Paula conocía a la perfección este engaño y lo usó como su arma más letal. El primer clímax de su maldad se vivió en una emblemática y recordada escena grabada en el Parque de la Costa. Con total frialdad y despecho, Paula buscó a Belén en pleno parque de diversiones y le soltó la verdad sin anestesia: Alejo y Manuel eran la misma persona. Esa tremenda revelación rompió el corazón de Belén por la mentira de su gran amor.
El golpe final: Escándalo en el casamiento y la verdad sobre Sol
Sin embargo, el momento más destructivo de Paula estaba por llegar. Tiempo después del engaño, Belén decidió perdonar a "Manuel" y todo estaba listo para la boda. Belén creía firmemente que se estaba casando con el dulce Manuel, a quien consideraba simplemente el tío de la pequeña Sol (Daniela Mastricchio), la nena que conmovió a todos cantando el himno Corazón con agujeritos.
Pero el engaño era aún más profundo: Manuel no era el tío, sino que Alejo era el verdadero padre biológico de Sol, un secreto que mantenía oculto por miedo a perder la tenencia de la nena frente a los abuelos de la menor.
Dispuesta a arruinarles la vida, Paula se apareció en pleno casamiento de Belén y Manuel para desatar el escándalo absoluto. Frente al altar y ante la mirada atónita de todos los chicos del hogar, la villana interrumpió la ceremonia para sacar a la luz toda la verdad: no solo que Manuel no existía, sino que Alejo le había ocultado a Belén que era el verdadero papá de Sol. La boda se suspendió en medio de un mar de lágrimas, dejando a la audiencia completamente paralizada frente al televisor.

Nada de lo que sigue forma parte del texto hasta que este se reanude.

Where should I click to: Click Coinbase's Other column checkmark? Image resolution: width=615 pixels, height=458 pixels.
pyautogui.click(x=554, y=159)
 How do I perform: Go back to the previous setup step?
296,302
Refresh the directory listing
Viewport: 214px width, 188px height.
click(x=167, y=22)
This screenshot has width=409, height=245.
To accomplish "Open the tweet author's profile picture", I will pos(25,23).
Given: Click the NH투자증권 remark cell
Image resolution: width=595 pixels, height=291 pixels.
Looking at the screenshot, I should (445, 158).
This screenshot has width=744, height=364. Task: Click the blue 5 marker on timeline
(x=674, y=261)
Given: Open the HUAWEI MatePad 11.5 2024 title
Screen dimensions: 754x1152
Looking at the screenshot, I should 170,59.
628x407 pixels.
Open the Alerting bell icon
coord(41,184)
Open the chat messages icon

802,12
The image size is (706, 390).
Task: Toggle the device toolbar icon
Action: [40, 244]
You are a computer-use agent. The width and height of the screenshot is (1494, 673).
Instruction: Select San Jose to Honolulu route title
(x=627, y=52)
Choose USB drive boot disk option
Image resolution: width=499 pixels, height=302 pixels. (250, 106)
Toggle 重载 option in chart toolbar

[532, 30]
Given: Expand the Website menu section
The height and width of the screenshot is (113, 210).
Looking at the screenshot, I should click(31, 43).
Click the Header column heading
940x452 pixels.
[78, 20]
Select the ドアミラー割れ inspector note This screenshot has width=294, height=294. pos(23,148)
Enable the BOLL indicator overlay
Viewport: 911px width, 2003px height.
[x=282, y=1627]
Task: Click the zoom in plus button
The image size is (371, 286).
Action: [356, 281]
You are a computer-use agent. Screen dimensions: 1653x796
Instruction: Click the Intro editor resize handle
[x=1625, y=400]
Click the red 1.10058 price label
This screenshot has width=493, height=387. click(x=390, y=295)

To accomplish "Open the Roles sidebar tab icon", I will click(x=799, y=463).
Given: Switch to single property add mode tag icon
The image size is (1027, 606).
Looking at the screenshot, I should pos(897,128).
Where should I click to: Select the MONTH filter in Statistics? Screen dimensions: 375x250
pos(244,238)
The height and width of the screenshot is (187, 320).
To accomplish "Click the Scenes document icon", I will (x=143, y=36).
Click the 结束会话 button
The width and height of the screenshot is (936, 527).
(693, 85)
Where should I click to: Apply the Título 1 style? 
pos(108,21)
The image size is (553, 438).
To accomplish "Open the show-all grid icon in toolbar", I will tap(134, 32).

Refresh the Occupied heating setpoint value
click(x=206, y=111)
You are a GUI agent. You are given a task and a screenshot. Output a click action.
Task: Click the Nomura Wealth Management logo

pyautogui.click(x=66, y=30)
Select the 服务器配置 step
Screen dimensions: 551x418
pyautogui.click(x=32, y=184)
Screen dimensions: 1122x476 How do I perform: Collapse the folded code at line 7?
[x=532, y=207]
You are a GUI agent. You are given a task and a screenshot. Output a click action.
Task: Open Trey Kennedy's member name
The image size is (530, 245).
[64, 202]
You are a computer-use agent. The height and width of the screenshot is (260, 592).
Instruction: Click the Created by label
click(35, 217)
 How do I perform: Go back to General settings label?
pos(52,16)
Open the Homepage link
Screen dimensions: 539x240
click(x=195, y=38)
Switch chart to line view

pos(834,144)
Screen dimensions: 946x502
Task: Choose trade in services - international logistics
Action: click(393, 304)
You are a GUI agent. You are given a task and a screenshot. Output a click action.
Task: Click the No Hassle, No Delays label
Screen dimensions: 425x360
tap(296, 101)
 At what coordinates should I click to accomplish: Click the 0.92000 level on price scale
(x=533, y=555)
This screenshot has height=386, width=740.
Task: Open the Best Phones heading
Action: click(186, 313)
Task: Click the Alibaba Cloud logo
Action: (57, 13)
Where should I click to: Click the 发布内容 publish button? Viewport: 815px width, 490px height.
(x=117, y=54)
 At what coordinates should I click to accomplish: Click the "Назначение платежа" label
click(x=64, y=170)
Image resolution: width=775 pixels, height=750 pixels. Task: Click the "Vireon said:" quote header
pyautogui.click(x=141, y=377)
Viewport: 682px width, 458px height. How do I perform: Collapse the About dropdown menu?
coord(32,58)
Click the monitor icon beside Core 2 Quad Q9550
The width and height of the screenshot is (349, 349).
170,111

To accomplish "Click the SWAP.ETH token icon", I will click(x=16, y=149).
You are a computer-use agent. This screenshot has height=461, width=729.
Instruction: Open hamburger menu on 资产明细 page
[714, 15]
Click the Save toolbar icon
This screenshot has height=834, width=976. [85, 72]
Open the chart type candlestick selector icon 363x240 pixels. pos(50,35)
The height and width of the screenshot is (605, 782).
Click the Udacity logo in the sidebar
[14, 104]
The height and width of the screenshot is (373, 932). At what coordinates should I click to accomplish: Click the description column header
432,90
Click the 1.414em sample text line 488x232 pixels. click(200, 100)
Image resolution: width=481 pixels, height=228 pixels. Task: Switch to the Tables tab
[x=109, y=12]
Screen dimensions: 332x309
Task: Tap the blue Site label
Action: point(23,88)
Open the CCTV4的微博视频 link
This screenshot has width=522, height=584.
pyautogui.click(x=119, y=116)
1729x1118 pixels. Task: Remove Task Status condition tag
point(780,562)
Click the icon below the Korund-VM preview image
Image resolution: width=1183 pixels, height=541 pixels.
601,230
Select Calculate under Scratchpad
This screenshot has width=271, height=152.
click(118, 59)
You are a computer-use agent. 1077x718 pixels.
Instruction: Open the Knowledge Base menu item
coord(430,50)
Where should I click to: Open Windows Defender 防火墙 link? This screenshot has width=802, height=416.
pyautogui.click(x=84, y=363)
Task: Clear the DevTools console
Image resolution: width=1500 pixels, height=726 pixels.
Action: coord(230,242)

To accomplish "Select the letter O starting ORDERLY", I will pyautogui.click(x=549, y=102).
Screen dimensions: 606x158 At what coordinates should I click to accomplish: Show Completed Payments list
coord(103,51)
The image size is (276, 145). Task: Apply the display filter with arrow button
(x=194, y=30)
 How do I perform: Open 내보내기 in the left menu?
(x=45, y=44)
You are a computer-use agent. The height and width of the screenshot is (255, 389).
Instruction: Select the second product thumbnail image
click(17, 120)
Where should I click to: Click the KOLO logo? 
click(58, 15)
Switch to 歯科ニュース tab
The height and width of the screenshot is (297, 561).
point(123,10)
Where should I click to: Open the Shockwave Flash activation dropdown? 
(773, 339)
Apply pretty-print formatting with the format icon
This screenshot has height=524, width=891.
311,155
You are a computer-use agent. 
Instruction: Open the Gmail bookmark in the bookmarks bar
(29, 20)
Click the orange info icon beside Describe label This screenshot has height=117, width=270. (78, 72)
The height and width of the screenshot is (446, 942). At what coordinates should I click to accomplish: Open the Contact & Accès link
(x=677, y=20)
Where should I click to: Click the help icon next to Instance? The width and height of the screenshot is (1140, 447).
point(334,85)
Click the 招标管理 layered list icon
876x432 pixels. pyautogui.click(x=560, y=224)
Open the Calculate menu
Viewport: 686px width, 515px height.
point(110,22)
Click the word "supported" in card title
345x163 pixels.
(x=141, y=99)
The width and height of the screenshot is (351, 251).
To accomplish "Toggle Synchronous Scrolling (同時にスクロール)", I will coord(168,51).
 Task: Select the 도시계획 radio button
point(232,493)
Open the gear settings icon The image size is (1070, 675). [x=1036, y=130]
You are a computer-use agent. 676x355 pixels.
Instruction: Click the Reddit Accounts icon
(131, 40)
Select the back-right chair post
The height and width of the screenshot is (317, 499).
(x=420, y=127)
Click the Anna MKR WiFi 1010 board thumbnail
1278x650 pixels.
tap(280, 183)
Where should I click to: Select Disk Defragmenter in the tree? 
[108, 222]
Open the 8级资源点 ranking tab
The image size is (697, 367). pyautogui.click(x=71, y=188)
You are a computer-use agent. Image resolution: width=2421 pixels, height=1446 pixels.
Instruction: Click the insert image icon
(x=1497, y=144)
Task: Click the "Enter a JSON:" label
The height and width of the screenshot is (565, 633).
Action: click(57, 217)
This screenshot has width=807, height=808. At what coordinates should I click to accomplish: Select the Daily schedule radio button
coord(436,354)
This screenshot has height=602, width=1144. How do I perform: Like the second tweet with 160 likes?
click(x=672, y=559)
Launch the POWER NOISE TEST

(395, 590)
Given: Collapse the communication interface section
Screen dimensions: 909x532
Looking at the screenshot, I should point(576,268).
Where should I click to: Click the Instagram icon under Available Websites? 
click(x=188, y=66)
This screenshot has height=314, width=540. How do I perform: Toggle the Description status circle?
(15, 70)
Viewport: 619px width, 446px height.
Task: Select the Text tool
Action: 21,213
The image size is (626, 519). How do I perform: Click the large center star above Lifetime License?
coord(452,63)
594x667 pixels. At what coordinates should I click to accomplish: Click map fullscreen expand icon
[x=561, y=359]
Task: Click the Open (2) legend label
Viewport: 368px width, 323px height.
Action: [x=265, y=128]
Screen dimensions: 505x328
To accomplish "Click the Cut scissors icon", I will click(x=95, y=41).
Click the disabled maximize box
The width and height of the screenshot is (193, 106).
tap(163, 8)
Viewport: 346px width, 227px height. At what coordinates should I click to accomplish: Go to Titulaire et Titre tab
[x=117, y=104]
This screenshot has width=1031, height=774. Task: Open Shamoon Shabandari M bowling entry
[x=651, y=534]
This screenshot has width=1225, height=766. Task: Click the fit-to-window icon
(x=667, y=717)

El impacto de ver a una grande jugar a ser mala
Ver a Andrea del Boca en el rol de una mujer fría, calculadora y dispuesta a todo por venganza fue un verdadero deleite para el público. La actriz demostró su enorme versatilidad al meterse con maestría en el código de las villanas de Cris Morena, dejando una huella imborrable en la historia del programa.
A casi tres décadas de aquel cruce de estrellas, las maldades de Paula entre las montañas rusas del Parque de la Costa y su irrupción en el altar siguen siendo recordadas como los momentos de mayor tensión, drama y suspenso en la historia del Hogar Rincón de Luz.